Question 2 Multiple Choice
A country has high agricultural output and exports food, yet surveys show widespread child stunting and adult obesity coexisting in the same communities. Which pillar of food security is most directly implicated in the child stunting?
AAvailability — the country does not produce enough total food
BAccess — food may exist but poor households cannot afford nutritious food
CUtilization — the children are absorbing nutrients poorly due to gut disease
DStability — food supply is disrupted by seasonal conflict
Adequate agricultural output and food exports rule out availability as the primary issue. The double burden pattern — stunted children alongside obese adults in the same households — suggests poor families can afford cheap energy-dense food (driving obesity) but not nutritionally adequate food (driving stunting). This is an access failure: food exists but is not economically reachable for all.
Question 3 True / False
Kwashiorkor is caused by a severe deficit of total calories, which is why affected children have the wasted, emaciated appearance typical of starvation.
TTrue
FFalse
Answer: False
Kwashiorkor is caused by severe protein deficiency, not total caloric deficiency, and it does not produce emaciation. Affected children may have adequate caloric intake from carbohydrates. The hallmark is edema — swollen abdomen and limbs — caused by low albumin reducing oncotic pressure. The edema can make children appear 'chubby' even while severely malnourished. Emaciation without edema is the presentation of marasmus, the caloric-deficiency condition.
Question 4 True / False
A population can simultaneously experience undernutrition (such as stunting and micronutrient deficiencies) and overnutrition (such as obesity) within the same community.
TTrue
FFalse
Answer: True
This is the double burden of malnutrition, increasingly documented in low- and middle-income countries. Cheap energy-dense but nutrient-poor foods can drive adult obesity while children in the same households remain stunted or micronutrient-deficient. The two conditions are not mutually exclusive — and interventions focused only on increasing caloric availability can worsen overnutrition without addressing qualitative nutritional gaps.
Question 5 Short Answer
Why is increasing food availability alone insufficient to eliminate malnutrition? What other dimensions of food security must be addressed?

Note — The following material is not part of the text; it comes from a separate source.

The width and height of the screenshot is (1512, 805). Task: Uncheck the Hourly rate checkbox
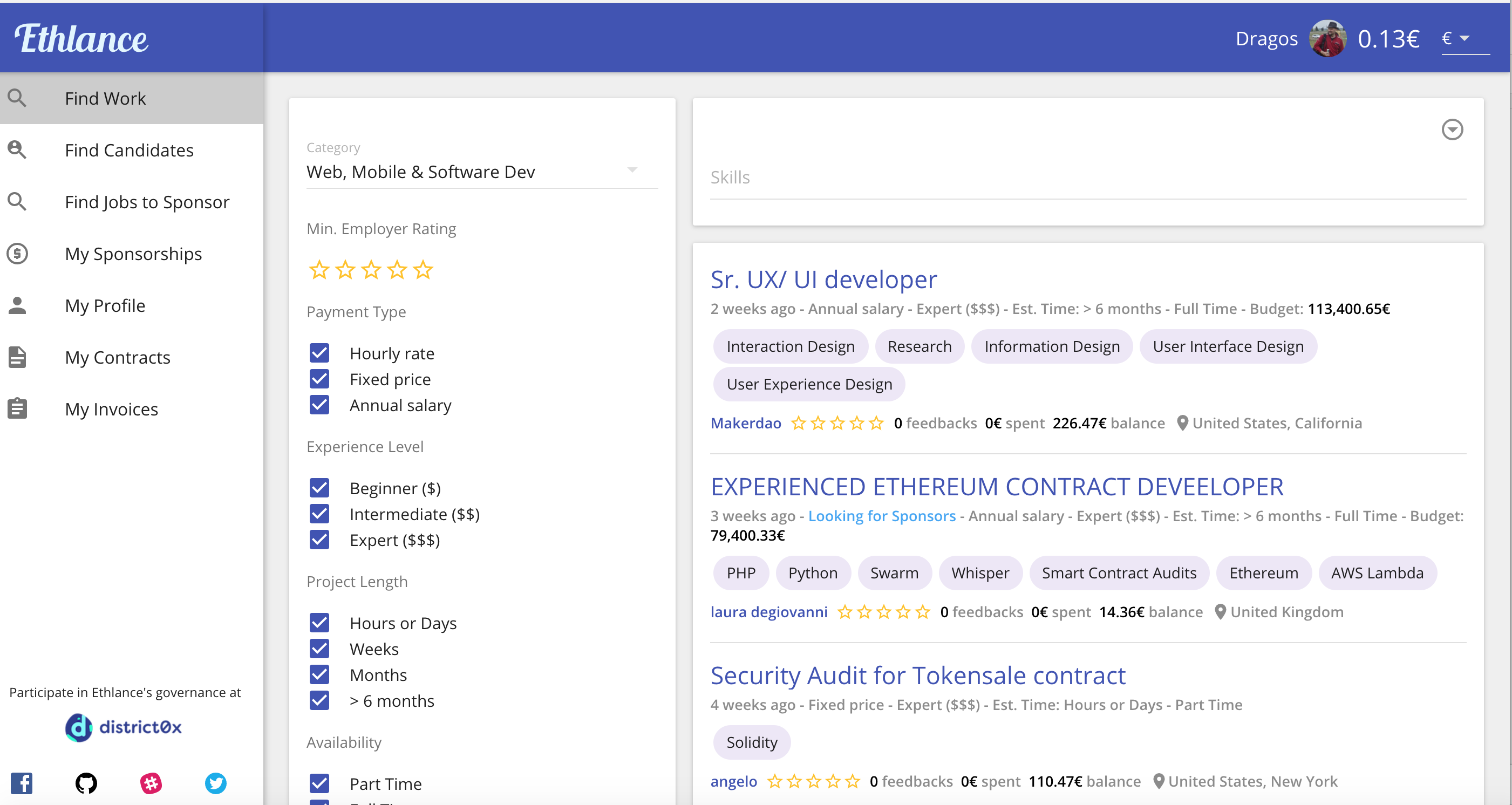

Think about your answer, then reveal below.
Model answer: Food security requires not just availability but also access (whether people can afford nutritious food), utilization (whether the body can absorb nutrients, which can be impaired by disease or poor water quality), and stability (whether access is reliable across seasons and crises). Poverty, inequality, conflict, and structural barriers can prevent nutritious food from reaching those who need it even when it is produced in abundance.
Many malnourished people live in regions with adequate food production. The four-pillar framework shows that growing more food solves only the availability problem. If poor households cannot afford nutritious food (access), if gut infections impair absorption (utilization), or if seasonal conflict cuts supply (stability), malnutrition persists despite high agricultural output. Addressing it requires economic, governance, and public health interventions alongside agricultural ones.